Simply put; they need to dial up analytical power. By implementing smart tools that can automatically cleanse, connect, and evaluate data, marketers can generate the up-to-date insight needed to fuel fast and smart decisions on a continual basis. Plus, with a continual flow of real-time data, they’ll also be able to adopt what McKinsey calls the ‘investor mindset’: keeping a close watch on an array of variables — such as how campaigns are performing, emerging behavioural patterns, and where spend is flowing — to guide proactive action that minimises costs and maximises results.
Looking beyond survival
In the wake of COVID-19 chaos, preparing for life after the crisis might feel like an impossible task. Yet if marketers want to uphold consumer awareness, relationships and strong competitive edge, finding new ways to future-gaze will be vital.
It almost goes without saying that this will call for a shift away from traditional planning. Often based on past campaign results, seasonal patterns, consumer preferences and fluctuations in demand, the old foundations of prediction and strategy no longer apply. But although marketers will be going back to the drawing board, they don’t have to start entirely from scratch.

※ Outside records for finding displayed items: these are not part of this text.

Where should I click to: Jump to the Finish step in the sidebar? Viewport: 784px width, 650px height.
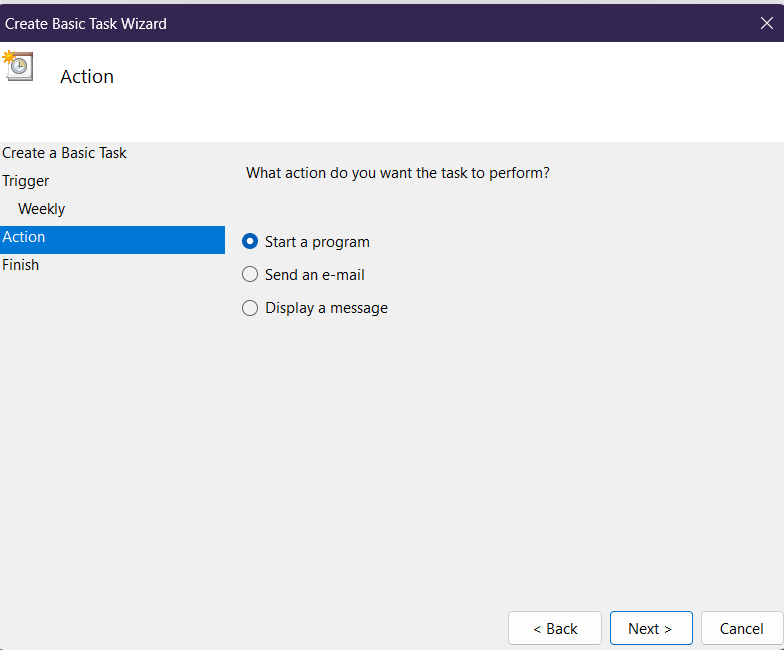coord(21,265)
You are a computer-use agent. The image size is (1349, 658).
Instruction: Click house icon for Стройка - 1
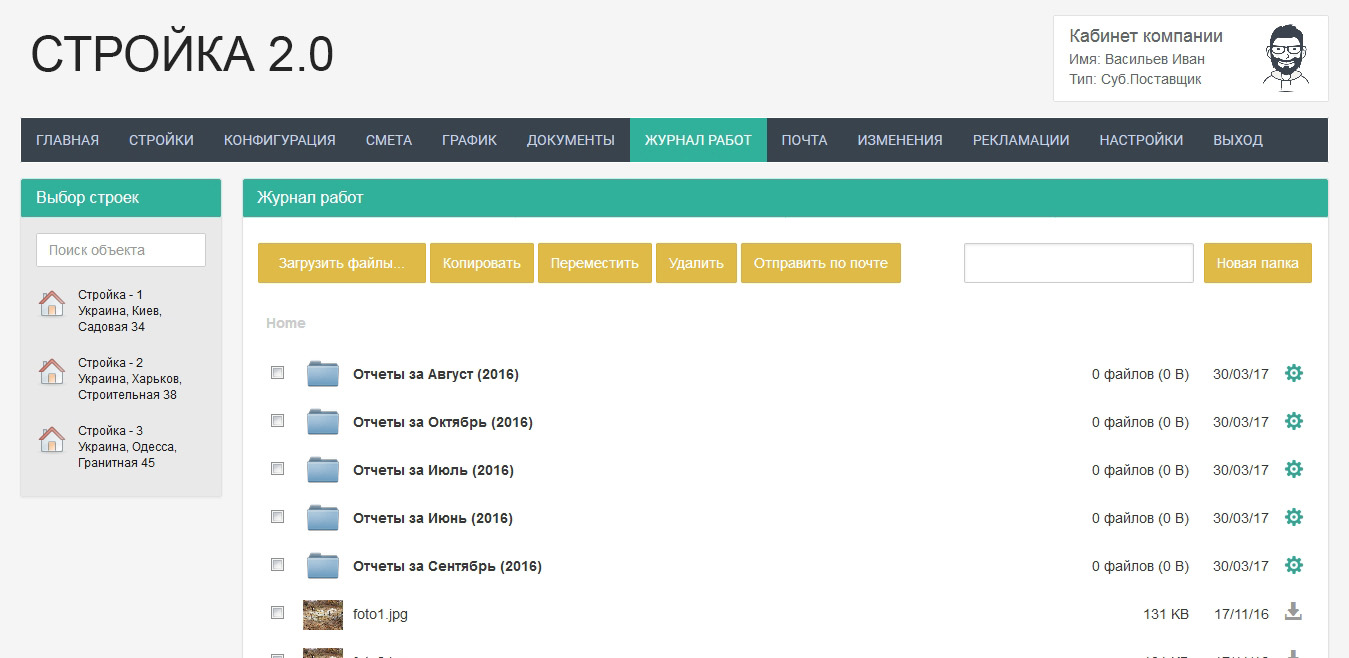point(51,304)
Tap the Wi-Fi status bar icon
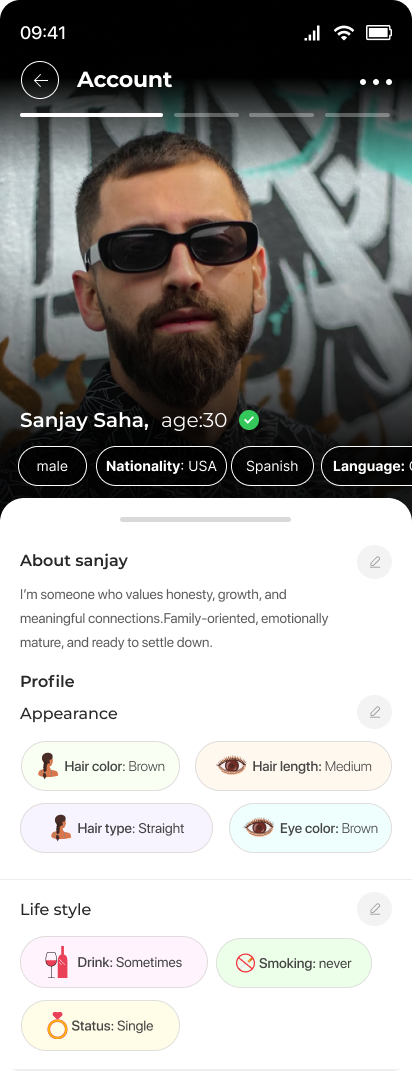The image size is (412, 1071). [344, 33]
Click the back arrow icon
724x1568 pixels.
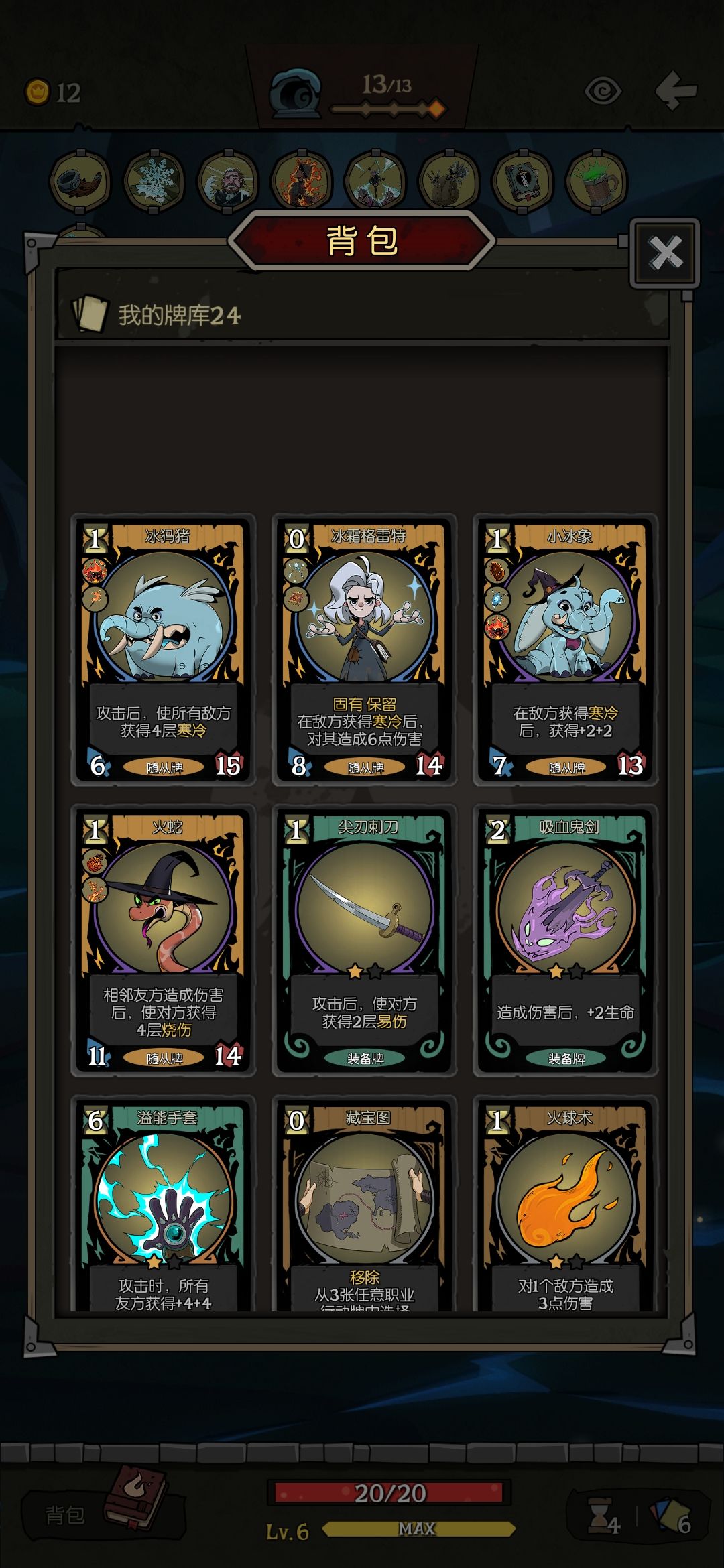click(676, 90)
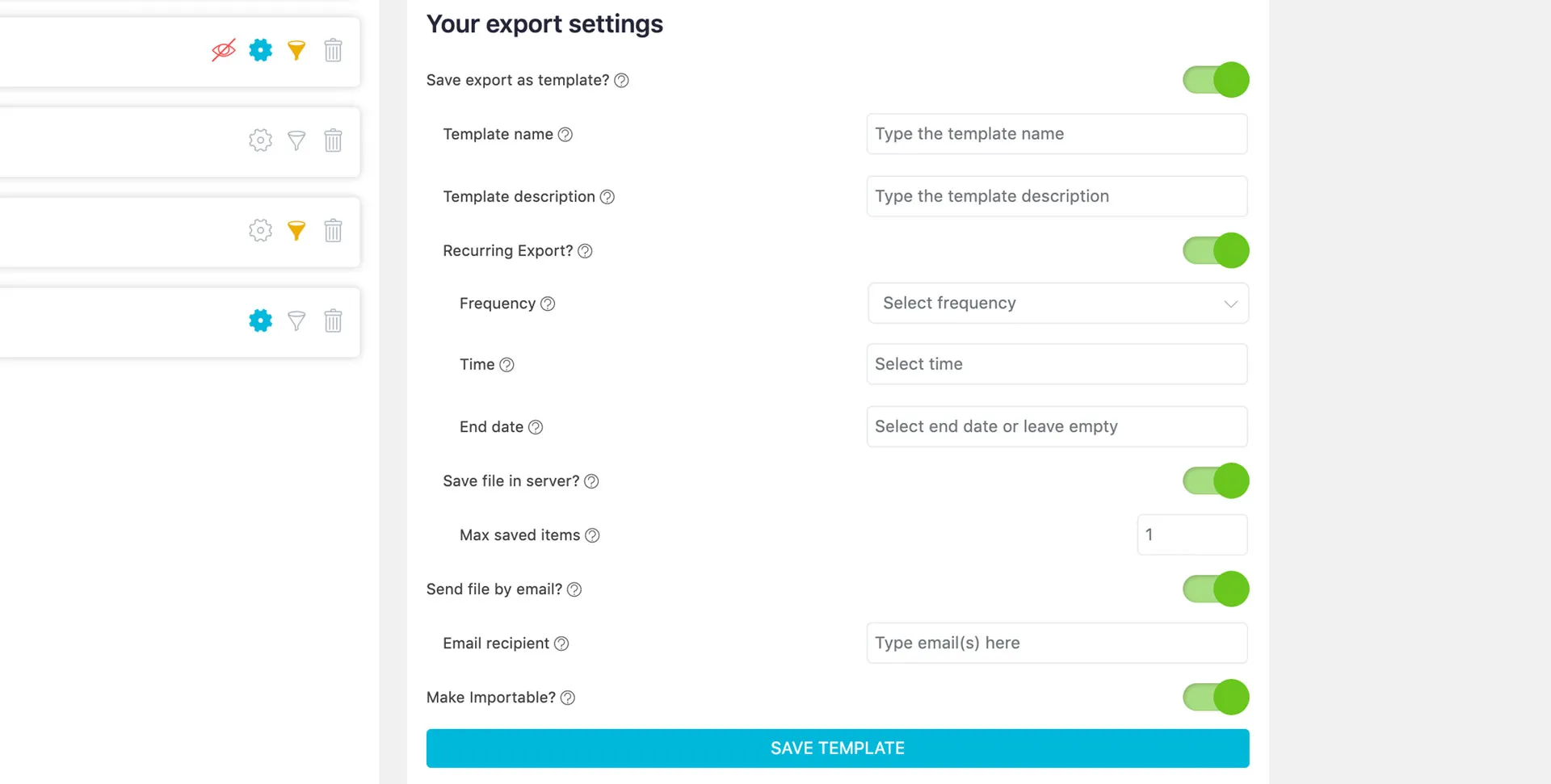Open the Select frequency dropdown

point(1057,303)
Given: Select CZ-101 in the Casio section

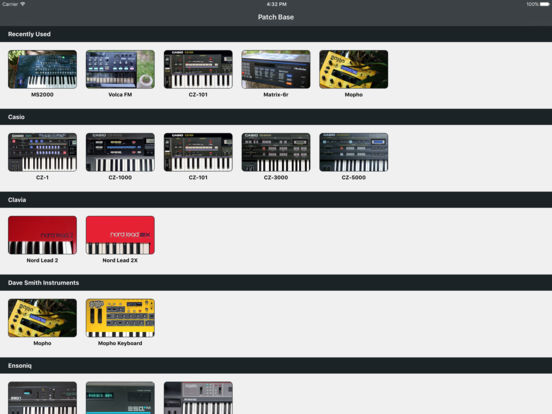Looking at the screenshot, I should point(198,152).
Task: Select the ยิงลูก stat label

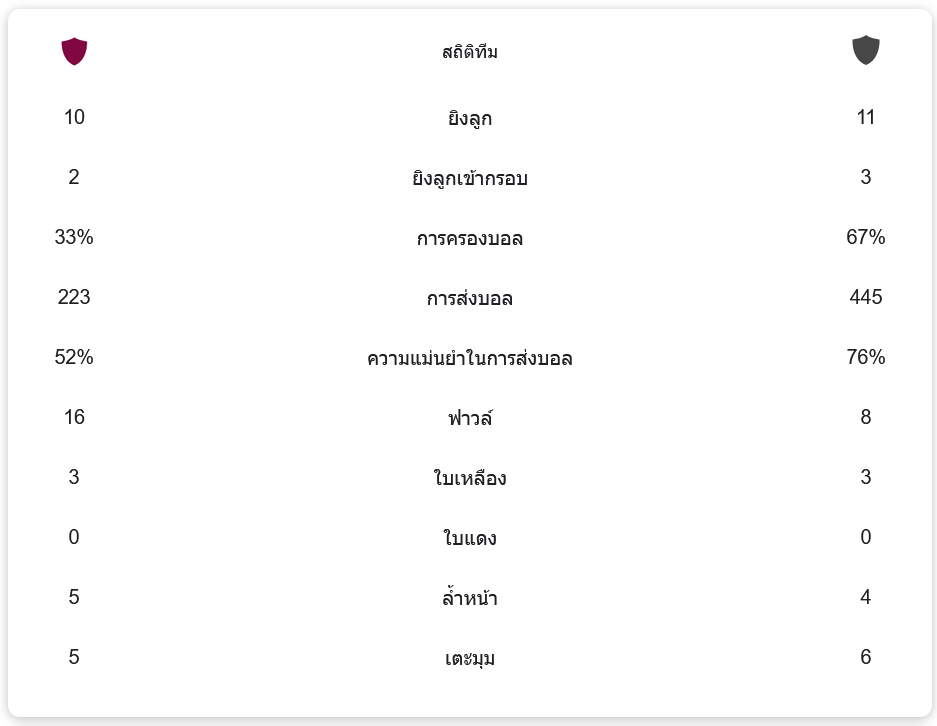Action: click(469, 119)
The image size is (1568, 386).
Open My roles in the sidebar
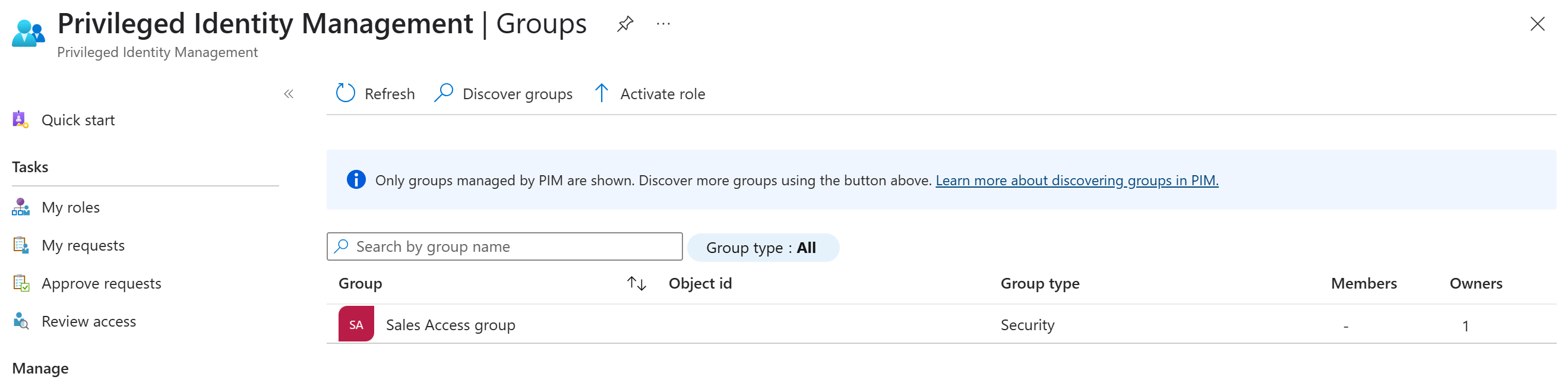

Once more, the most promising solution lies with sharper mastery of data. To start with, being ready for any eventuality will mean widening insight horizons to tap data from other verticals and geographies that could provide valuable indicators of coming headwinds, as well as useful insight for marketing plans. Next, marketers need tools capable of blending newly extended and existing data to pinpoint what’s on the horizon.
Over the last few years, tech has begun to emerge that not only instantly activates data from multiple sources, but also leverages it to produce granular forecasts. Using these advanced tools — including the likes of Genpact and Adverity — marketers can harness today’s data to build new demand models that accurately determine what tomorrow is likely to bring and help build a more resilient, agile framework for success. The added advantage being that with intelligent platforms analysing data, making automated recommendations and cutting the amount of work involved in insight coordination, marketers will have more time to spend on versatile, engaging, and innovative marketing strategy that further bolsters long-term profits.
Of course, there will be always curve balls that send markers off course. But with an enhanced ability to harness and utilise varied data, marketing leaders and teams will be in a better position to tackle unexpected challenges and identity the best next step for their business. Whatever new possibilities and hurdles await in the marketing future, it will important to remember that continued success isn’t purely a question of fast reactions and adaptation. The marketers powering the greatest results in years to come will be those who understand the true nature of agility: just the right mix of knowledge, tech, and innovation.